Presumably both Beijing and the White House would like to repeat that success. It will not be as easy ten years later, though. In 2002 the United States was focused on the threat from terrorism and not the threat from China; the business community was united behind the President's efforts to advance U.S.-China relations; there was some modest progress on human rights issues; and Hu himself was absolutely committed to Deng Xiaoping's admonition to bide time, gather strength and not challenge the United States.

This time around the environment is clearly more difficult. Chinese cyberattacks, aggressive territorial claims, anti-satellite missile tests, and non-transparent military modernization are all impossible to ignore, for the United States and for China's neighbors. The human rights situation has deteriorated, particularly in Tibet and Xinjiang and for political dissidents. The American business community is much more divided about China policy and more willing to criticize trade theft and non-tariff barriers (in particularly unfortunate timing for Xi, this week Dupont sued another Chinese scientist for industrial espionage, the second time in three years). The one issue that is quieter than 2002 is Taiwan, for which both governments are probably thankful.

And while Xi is unlikely to change the fundamental direction he is inheriting from Hu (and Hu from Jiang and Jiang from Deng), the new leader has a different style and faces considerably more domestic pressure to look forceful than his predecessor did a decade ago. Hu, for example, took extreme care to avoid any ideological collisions with the United States and the West, co-opting terms like "democracy" and "responsible stakeholder" rather than respond directly to the premise that China's value system needed to change. Xi, in contrast, gained kudos from nationalists at home for his 2009 statement on the "Three Did Nots" in Mexico City, in which he explicitly fired back at the critics of China. It is also hard to find evidence Xi is a more progressive thinker on human rights and political space. The Dalai Lama had a good relationship with Xi's father Xi Zhongxun decades ago, but Tibetan hopes for improvements under the son were dashed when the younger Xi denounced supporters of the Dalai Lama during a heavily policed visit to Lhasa last summer. Similarly, China watchers in Singapore and Southeast Asia have hoped that Xi would be more accommodating and reasonable on maritime disputes given his background as party boss in the coastal province of Fujien, yet as current Vice Chair of the Central Military Commission he has presided over Beijing's expanding military operations in contested waters around Vietnam, the Philippines and Japan.

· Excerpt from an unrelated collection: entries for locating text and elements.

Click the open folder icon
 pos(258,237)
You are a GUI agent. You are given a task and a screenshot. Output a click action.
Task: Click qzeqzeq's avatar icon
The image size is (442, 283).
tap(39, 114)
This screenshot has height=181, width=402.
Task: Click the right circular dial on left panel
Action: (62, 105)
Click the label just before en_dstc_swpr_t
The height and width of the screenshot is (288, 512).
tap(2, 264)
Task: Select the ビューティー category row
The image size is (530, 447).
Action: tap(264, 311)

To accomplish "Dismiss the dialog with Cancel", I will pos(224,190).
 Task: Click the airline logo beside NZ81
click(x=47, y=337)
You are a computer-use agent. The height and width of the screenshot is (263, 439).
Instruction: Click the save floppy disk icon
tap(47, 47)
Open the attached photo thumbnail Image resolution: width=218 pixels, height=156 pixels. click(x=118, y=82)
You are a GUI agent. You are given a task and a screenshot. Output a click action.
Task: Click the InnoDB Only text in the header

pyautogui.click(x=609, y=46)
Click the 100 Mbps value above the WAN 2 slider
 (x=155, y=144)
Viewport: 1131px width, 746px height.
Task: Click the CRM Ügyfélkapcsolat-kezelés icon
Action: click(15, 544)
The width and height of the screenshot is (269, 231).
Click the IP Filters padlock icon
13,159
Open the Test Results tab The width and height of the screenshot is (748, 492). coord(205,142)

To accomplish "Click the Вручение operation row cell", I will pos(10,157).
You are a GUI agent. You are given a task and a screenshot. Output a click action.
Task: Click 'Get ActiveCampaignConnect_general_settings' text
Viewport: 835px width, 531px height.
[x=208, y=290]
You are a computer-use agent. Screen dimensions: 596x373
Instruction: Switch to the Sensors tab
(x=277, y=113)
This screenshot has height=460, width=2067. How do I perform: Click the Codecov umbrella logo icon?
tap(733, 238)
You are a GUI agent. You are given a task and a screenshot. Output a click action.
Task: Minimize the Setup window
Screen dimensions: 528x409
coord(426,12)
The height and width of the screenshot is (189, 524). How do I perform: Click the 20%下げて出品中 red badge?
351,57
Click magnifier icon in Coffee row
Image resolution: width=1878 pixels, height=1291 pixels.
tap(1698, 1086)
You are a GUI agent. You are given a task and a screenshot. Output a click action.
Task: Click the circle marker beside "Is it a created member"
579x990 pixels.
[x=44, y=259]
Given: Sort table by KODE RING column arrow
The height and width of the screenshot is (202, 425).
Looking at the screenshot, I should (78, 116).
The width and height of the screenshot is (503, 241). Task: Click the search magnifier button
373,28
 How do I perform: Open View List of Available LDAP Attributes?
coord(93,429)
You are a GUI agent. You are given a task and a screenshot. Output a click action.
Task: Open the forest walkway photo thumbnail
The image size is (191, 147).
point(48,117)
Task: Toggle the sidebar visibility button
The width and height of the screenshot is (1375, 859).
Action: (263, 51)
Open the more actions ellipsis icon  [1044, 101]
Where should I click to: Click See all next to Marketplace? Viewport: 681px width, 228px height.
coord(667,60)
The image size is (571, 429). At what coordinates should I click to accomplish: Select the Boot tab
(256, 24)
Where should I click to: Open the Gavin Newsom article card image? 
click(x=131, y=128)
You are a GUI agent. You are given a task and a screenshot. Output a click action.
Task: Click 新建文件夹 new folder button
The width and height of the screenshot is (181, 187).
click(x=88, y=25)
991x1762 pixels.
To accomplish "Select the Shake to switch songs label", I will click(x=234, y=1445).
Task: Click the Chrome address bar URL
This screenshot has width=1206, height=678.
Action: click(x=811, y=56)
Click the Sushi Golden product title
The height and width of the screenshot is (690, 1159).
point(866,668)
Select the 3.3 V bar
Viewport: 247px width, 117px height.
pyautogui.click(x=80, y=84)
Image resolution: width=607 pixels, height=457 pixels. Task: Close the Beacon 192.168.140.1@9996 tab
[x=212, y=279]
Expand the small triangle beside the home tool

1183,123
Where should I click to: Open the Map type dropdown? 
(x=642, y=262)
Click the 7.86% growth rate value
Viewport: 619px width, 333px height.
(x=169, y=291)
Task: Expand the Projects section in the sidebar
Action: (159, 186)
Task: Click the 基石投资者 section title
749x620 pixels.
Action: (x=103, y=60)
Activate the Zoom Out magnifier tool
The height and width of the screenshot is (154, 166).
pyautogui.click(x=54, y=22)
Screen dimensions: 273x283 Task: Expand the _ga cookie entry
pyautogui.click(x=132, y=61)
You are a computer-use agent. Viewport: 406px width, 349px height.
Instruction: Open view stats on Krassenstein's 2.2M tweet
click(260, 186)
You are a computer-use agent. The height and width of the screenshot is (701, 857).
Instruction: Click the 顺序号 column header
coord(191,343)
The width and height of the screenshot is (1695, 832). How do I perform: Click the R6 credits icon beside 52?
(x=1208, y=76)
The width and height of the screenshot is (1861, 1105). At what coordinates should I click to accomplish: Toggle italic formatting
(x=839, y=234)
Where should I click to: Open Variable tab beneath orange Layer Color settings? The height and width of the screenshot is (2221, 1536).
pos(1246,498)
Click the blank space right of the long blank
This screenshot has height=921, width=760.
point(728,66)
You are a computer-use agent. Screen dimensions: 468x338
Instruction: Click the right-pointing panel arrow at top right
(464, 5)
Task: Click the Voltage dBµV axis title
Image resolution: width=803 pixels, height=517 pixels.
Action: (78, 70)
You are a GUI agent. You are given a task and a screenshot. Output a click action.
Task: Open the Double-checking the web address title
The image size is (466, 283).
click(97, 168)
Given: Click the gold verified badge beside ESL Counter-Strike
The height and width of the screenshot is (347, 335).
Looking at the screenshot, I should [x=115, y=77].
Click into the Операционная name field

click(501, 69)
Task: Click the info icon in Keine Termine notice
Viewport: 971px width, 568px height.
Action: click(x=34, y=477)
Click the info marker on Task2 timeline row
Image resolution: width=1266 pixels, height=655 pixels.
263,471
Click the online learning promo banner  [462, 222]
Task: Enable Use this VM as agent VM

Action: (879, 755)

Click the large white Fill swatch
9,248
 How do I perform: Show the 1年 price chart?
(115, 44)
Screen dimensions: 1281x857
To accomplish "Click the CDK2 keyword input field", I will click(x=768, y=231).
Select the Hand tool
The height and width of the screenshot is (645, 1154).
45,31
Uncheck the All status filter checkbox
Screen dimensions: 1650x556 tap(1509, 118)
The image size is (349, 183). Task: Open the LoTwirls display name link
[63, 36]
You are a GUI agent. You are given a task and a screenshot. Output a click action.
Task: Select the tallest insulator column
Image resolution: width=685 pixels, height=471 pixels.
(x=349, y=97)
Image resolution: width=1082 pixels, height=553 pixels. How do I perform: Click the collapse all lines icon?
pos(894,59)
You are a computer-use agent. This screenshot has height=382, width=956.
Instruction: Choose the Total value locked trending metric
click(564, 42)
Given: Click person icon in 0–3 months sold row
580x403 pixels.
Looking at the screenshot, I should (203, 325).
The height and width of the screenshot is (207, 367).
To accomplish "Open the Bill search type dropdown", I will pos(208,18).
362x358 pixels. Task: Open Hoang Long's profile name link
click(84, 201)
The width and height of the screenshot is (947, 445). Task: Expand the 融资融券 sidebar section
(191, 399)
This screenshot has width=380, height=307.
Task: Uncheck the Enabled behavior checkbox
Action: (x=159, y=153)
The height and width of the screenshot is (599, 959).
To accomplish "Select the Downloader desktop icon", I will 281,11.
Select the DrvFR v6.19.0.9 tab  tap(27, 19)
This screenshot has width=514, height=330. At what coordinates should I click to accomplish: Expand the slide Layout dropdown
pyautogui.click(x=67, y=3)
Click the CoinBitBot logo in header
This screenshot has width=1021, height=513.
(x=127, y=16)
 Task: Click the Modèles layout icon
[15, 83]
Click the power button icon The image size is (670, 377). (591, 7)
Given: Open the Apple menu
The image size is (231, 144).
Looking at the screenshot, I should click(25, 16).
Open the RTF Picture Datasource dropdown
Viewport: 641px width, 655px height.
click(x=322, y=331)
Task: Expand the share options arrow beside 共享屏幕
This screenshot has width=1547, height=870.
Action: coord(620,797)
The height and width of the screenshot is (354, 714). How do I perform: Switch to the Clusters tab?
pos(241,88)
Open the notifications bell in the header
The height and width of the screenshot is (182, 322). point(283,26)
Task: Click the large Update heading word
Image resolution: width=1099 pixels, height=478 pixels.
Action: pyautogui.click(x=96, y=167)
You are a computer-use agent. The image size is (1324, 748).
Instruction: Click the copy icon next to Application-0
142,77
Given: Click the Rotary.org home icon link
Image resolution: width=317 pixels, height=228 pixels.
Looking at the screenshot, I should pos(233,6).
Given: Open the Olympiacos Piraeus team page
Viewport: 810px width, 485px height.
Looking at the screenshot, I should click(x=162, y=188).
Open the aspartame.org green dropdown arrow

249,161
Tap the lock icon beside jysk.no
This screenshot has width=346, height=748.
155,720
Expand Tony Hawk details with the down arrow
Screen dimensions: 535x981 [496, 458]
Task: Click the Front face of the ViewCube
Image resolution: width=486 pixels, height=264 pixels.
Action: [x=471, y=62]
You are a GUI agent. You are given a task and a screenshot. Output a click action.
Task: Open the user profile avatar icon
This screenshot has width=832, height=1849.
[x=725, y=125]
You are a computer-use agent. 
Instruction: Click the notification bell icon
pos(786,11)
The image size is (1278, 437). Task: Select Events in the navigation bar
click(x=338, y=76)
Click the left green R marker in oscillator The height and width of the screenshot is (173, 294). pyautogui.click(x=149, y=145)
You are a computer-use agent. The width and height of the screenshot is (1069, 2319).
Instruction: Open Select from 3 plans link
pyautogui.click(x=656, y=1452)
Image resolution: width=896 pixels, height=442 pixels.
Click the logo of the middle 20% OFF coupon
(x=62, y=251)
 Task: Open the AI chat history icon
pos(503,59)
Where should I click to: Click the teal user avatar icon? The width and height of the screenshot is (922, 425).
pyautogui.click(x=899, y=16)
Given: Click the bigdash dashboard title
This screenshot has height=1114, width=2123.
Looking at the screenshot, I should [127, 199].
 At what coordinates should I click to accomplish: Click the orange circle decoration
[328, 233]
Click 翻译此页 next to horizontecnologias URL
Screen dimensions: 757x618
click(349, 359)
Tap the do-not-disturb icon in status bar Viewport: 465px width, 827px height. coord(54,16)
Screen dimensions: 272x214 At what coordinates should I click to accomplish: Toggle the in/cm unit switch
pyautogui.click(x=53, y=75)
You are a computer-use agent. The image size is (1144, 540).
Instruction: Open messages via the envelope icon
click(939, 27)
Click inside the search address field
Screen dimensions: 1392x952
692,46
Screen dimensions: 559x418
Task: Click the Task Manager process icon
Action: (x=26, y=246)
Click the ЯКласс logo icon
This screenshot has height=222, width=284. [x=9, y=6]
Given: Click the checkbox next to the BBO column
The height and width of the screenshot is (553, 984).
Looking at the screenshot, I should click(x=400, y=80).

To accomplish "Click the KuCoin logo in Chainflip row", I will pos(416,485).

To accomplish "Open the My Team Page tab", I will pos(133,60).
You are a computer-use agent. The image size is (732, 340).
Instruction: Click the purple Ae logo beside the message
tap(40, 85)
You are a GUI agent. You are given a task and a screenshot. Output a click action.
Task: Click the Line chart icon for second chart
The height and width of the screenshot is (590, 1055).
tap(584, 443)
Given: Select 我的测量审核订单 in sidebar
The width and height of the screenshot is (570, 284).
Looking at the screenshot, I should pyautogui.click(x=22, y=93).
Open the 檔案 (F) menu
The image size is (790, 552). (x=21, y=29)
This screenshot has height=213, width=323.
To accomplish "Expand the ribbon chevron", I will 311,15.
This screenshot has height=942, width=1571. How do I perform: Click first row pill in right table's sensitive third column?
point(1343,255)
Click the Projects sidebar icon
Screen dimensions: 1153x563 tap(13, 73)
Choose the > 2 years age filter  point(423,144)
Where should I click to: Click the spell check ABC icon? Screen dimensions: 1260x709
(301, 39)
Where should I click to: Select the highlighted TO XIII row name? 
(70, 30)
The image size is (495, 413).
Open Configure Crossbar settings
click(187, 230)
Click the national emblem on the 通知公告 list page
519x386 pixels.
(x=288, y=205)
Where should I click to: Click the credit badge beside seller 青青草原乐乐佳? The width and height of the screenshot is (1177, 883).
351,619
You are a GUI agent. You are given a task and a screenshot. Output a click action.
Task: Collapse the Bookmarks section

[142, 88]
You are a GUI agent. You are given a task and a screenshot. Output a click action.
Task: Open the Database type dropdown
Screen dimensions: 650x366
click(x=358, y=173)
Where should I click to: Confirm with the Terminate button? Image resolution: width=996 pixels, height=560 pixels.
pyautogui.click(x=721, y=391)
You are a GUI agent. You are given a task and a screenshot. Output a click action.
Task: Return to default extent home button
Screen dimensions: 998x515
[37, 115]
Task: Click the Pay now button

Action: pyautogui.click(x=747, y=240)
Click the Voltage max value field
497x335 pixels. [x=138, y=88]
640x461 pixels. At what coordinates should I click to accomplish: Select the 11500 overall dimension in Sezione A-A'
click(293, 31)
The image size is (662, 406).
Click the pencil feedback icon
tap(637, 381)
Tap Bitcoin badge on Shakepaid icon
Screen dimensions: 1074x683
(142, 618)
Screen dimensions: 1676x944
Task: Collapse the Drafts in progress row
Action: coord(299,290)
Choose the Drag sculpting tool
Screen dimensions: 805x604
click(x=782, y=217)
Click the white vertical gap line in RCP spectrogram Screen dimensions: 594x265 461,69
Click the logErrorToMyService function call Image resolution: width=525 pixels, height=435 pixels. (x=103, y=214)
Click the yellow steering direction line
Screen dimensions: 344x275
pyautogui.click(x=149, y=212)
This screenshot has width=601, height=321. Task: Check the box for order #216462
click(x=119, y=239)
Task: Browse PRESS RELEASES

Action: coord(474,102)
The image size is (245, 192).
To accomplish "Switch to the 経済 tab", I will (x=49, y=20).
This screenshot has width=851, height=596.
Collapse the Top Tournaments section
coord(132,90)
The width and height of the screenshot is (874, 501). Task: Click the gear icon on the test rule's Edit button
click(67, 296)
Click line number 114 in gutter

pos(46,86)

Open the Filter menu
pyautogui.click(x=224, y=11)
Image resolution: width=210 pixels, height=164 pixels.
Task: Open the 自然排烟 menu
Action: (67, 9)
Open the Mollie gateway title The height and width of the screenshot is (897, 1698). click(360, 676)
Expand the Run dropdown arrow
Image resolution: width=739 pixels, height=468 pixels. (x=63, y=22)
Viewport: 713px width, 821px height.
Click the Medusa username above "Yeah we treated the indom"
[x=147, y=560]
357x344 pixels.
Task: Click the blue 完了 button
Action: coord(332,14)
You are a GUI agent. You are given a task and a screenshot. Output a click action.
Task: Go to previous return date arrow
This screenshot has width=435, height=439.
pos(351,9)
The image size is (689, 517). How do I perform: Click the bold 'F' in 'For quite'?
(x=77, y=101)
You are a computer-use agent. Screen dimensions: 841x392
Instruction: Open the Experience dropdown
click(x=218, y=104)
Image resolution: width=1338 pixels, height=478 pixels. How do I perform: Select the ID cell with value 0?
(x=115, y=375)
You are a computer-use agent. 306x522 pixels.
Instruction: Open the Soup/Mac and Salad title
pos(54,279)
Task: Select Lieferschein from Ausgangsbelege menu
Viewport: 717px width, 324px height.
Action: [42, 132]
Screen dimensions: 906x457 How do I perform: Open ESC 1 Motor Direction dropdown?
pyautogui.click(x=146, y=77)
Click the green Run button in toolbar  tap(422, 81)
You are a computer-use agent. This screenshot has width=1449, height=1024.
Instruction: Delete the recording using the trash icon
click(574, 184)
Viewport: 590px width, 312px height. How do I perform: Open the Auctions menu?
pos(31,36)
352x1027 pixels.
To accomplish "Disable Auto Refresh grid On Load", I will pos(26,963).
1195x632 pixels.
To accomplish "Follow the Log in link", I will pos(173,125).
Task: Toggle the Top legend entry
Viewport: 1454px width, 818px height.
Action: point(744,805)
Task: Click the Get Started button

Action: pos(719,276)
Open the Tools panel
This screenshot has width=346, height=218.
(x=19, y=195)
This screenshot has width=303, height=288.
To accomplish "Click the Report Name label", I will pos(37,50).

On the other hand, Xi is a more confident and charismatic presence than Hu, knows more about the United States (next week he will revisit the Iowa town where he led an agricultural delegation in the early 1980s), and will likely announce major commercial agreements while he is here. So the jury is still out. As the U.S. Ambassador to China, Gary Locke, recently confessed, "it is going to take a while to really understand how he might move forward." Meanwhile, Xi's visit to the United States could prove a success despite the tougher environment because for both Washington and Beijing, failure is not an option.